The report notes the state of affairs modified from the beginning of Trump’s second time period, with the tightening of immigration coverage. Many Cubans started to be detained, primarily in Florida, the place, in accordance with HRW, they had been taken to facilities the place they had been held in “inhumane conditions” and had been prevented from exercising their proper to problem the order to be deported to a 3rd nation.

“The people interviewed for this report described inhumane conditions of detention in immigration detention centers in the United States that are part of a broader pattern that Human Rights Watch has documented since 2025,” the non-profit group stated.

NCS contacted each ICE and the Department of Homeland Security for touch upon the allegations in the report.

An aerial view shows trailers in the
President Trump visiting the temporary migrant detention center at

HRW cites for instance the case of Fermín, a 52-year-old Cuban who was in the Alligator Alcatraz detention middle in Florida, the place he stated there was contaminated water, uncooked meals, and lots of sick individuals. Previously, different human rights organizations have collected comparable testimonies.

The report says that 15 interviewees stated they skilled “episodes of verbal and physical violence, including beatings and prolonged periods of isolation, in different detention centers.”

One instance of this, it provides, was the case of Alejo, a 50-year-old Cuban who stated he was held in isolation for 2 weeks in a detention middle in El Paso, Texas. “I spent 15 days detained in the hole, a punishment cell, (where) you don’t see the sunlight,” he recounted in the report.

The Trump administration has repeatedly defended the operation of federal migrant detention facilities, arguing they supply sufficient situations and respect human rights.

According to the report, as soon as Cuban migrants are deported to Mexico, they arrive in cities on the nation’s southern border: Tapachula, in Chiapas state, and Villahermosa, in Tabasco state.

There, they face obstacles in regularizing their state of affairs as a result of they lack paperwork and belongings, HRW stated. Their predominant different is to change into asylum seekers, a gradual course of for which Mexican authorities have obtained a rising variety of purposes in current years.

HRW mentions the case of Emiliano, a 47-year-old Cuban who reported feeling trapped in Villahermosa, the place he stated he fears violence from felony teams in the realm.

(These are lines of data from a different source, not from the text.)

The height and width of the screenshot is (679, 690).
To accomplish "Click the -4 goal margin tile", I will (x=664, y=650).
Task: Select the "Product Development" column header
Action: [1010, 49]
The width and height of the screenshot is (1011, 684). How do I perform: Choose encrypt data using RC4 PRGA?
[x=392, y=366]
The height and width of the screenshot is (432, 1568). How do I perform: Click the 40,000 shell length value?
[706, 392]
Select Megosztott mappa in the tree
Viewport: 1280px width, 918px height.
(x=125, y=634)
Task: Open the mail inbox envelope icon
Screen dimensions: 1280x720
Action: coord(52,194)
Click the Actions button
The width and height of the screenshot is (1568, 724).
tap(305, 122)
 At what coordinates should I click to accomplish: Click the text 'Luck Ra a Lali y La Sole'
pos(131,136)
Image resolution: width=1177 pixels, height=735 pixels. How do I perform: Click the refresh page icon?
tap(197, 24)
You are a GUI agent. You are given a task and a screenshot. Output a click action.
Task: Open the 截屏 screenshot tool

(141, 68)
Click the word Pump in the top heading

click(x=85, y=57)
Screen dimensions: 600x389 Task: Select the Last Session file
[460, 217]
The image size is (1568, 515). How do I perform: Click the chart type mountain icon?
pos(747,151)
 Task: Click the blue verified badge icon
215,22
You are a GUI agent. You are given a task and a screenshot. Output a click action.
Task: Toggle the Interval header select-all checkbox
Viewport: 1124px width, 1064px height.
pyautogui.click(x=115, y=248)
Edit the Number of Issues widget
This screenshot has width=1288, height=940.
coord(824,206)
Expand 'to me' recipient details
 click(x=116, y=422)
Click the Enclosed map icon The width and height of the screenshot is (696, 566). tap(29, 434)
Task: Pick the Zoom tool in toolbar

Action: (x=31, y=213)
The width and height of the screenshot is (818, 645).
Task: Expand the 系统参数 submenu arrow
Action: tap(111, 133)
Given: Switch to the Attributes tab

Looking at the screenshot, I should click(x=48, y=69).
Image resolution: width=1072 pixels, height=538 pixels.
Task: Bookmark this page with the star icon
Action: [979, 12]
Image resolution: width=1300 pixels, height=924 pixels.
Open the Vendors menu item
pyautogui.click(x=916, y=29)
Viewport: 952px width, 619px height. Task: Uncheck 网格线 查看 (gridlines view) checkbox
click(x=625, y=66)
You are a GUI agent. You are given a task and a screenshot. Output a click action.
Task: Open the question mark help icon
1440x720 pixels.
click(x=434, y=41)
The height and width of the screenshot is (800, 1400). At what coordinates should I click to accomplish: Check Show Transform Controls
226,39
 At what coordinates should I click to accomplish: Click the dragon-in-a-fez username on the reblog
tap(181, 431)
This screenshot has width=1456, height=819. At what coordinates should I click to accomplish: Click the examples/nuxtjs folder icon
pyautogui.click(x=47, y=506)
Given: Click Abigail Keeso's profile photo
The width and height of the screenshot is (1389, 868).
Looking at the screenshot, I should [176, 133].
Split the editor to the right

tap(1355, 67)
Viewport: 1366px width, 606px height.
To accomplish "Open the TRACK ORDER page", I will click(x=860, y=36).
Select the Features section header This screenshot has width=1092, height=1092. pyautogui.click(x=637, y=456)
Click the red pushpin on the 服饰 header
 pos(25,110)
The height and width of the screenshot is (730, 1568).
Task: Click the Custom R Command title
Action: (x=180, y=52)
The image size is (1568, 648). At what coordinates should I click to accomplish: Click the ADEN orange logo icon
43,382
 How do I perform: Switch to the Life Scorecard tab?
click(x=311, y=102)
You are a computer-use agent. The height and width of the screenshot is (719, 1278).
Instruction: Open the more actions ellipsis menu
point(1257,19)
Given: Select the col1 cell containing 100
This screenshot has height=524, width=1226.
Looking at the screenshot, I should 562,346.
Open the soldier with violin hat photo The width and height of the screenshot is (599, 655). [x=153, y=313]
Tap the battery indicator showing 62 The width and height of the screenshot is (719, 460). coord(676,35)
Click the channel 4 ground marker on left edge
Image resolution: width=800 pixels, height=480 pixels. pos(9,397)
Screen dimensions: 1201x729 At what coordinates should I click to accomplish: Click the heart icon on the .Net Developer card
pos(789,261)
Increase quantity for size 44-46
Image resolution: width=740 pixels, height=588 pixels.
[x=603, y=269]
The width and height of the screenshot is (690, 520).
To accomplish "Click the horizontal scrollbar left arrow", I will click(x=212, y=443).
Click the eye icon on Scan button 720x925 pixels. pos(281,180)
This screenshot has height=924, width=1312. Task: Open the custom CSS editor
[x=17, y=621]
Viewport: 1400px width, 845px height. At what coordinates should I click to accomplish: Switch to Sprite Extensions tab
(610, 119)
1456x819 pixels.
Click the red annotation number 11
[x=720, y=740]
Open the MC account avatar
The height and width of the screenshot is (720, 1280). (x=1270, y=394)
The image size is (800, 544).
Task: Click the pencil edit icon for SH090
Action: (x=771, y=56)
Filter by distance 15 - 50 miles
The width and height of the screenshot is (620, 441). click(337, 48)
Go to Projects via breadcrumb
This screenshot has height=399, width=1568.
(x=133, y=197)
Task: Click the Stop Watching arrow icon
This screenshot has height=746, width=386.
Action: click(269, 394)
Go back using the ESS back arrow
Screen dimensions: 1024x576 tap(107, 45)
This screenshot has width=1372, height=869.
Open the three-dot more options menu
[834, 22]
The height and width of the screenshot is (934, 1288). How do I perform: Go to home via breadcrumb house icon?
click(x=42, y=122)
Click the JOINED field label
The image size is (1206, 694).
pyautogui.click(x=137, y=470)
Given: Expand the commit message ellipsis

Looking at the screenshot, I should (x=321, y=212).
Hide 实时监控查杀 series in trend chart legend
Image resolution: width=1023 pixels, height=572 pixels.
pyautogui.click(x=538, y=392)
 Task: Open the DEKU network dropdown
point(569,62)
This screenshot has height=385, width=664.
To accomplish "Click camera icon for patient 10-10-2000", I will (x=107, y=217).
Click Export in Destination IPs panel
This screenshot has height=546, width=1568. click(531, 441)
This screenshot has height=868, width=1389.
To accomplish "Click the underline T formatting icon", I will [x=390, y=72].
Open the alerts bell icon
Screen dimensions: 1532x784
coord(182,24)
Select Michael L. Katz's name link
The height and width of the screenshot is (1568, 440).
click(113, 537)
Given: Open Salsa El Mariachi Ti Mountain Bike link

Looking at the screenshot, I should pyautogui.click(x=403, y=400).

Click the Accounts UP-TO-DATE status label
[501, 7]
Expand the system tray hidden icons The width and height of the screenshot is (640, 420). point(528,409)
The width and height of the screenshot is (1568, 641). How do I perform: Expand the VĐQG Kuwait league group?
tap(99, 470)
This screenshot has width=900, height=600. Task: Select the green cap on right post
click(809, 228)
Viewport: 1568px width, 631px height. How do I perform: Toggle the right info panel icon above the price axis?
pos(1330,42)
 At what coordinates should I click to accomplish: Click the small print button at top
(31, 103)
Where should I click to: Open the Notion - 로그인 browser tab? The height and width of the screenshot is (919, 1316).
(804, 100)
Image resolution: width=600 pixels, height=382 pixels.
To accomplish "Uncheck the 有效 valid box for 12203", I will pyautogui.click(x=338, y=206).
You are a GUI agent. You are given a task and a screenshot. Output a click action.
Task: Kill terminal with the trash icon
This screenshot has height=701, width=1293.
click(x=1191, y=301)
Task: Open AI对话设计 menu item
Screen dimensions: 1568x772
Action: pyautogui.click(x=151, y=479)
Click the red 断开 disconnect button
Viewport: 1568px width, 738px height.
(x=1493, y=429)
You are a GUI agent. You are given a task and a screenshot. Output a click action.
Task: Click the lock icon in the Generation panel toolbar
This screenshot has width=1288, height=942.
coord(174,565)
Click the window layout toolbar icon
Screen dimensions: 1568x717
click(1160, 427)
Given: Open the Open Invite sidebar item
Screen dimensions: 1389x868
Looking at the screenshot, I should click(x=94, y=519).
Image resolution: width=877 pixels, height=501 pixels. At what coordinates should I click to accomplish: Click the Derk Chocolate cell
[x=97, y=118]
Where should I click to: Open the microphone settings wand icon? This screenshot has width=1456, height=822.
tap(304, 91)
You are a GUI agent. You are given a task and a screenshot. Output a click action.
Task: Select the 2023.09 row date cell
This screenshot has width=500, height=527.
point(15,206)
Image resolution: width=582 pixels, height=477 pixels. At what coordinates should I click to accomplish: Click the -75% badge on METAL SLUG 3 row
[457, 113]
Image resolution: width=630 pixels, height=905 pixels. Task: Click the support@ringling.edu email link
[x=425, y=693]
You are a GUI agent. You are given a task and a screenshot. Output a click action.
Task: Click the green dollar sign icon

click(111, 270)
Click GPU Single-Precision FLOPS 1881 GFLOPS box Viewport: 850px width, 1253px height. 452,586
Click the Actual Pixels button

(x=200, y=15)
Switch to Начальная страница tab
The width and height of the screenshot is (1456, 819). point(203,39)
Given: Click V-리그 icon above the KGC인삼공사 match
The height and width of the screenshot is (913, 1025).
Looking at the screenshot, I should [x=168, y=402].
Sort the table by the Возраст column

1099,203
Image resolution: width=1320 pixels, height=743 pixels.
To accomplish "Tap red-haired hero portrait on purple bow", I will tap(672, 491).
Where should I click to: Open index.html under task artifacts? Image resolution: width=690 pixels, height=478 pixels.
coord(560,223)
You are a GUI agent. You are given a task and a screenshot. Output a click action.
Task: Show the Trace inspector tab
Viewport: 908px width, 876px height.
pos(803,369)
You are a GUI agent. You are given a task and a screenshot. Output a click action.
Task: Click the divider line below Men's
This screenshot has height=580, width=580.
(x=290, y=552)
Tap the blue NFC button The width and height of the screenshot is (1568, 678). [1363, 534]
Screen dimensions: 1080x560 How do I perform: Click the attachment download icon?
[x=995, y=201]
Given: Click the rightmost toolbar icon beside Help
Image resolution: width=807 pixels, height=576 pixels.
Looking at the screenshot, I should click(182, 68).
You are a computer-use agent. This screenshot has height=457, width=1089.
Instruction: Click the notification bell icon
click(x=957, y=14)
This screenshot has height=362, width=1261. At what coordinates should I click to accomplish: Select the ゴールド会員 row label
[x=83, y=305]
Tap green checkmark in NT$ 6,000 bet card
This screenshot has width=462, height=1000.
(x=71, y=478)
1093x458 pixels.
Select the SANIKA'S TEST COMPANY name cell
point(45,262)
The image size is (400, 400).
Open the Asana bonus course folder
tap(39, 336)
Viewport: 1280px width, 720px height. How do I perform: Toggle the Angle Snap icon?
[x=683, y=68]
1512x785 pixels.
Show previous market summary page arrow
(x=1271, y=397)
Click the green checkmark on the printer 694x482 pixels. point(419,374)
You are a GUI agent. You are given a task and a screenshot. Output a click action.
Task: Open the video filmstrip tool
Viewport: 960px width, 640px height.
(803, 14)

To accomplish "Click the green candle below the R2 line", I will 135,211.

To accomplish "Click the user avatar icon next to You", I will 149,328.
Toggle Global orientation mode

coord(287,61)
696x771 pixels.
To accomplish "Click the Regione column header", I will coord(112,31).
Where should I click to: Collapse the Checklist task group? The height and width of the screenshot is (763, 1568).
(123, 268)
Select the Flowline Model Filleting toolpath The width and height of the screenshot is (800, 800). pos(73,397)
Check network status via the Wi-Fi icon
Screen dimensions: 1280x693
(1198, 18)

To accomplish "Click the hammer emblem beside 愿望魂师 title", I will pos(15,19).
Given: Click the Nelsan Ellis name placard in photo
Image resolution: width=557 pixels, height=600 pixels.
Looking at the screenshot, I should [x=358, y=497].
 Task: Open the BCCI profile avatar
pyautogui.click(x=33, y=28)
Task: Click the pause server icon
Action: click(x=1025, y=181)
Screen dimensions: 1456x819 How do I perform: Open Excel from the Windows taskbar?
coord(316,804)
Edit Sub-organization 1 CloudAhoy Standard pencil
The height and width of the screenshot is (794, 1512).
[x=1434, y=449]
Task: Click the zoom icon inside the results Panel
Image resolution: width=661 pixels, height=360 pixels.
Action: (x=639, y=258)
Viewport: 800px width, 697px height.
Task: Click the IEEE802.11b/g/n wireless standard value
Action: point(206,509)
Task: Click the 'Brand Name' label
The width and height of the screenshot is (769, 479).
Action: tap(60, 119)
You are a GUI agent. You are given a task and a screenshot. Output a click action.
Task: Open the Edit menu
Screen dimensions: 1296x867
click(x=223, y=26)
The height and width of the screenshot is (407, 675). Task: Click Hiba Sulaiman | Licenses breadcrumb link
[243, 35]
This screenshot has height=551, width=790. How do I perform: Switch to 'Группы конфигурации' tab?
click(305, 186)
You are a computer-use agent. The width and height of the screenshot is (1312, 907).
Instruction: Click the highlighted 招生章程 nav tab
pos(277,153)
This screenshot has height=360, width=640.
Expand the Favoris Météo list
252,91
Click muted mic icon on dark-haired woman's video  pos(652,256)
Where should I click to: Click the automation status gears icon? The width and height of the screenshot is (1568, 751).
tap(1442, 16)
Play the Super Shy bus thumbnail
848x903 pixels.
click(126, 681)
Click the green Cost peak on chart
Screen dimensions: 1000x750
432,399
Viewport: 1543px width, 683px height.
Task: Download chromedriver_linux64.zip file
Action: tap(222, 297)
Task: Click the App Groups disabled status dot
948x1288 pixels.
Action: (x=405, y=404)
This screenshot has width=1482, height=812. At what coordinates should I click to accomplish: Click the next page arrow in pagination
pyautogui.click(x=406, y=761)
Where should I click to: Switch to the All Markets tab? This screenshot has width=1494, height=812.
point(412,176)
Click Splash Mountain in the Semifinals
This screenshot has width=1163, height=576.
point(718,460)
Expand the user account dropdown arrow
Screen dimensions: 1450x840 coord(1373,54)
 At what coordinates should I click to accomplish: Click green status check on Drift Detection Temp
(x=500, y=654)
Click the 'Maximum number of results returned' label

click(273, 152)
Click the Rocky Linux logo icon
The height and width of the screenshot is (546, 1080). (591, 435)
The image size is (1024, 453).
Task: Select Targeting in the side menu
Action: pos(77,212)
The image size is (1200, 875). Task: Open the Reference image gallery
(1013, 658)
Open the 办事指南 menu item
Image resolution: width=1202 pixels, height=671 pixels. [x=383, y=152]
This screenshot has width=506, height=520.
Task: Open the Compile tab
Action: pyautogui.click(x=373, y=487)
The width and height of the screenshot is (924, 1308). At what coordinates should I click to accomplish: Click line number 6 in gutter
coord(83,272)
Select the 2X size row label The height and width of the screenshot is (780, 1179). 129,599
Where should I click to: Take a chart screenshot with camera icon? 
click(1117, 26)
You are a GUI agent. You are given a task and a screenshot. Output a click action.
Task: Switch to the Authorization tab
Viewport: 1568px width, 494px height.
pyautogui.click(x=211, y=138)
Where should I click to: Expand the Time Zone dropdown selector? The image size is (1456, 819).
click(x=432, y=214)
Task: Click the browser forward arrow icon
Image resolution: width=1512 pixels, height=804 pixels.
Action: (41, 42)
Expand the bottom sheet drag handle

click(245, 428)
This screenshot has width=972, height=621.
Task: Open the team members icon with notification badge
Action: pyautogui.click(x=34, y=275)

The silhouettes of Cuban migrants are seen inside a bus next to a Mexican Federal Police airplane as they are deported, at the airport of Tapachula, Mexico, on May 9, 2019.

Interviewees additionally stated they undergo from power diseases and wrestle to entry medical care or drugs as a result of they lack a CURP, an alphanumeric code that identifies residents in Mexico and which hospitals normally require for therapy.

“By not offering Cubans and other nationals of third countries effective access to asylum or alternative avenues for obtaining permanent residency, and by continuing to accept deportations, Mexico is in effect condemning them to an indefinite legal limbo,” the report states.

NCS has contacted each the Mexican National Migration Institute and the Mexican Commission for Refugee Assistance for remark.

The Cuban residents interviewed by HRW additionally stated they see little likelihood of receiving assist from their nation of beginning.

Miguel Ángel, 67, stated he was instructed by officers on the Cuban Consulate in Cancún that he wouldn’t be readmitted to Cuba as a result of “he had been out of the country for more than 40 years and was a deportee,” in accordance with the report.

NCS contacted the Cuban Ministry of Foreign Affairs for remark.

The launch of the HRW report comes amid rising tensions between Washington and Havana.

Earlier this month the US authorities indicted 94-year-old former Cuban President Raúl Castro on federal costs relating to the downing of two civilian planes in 1996. Cuban leaders have condemned the transfer as seeking to justify US aggression towards the island.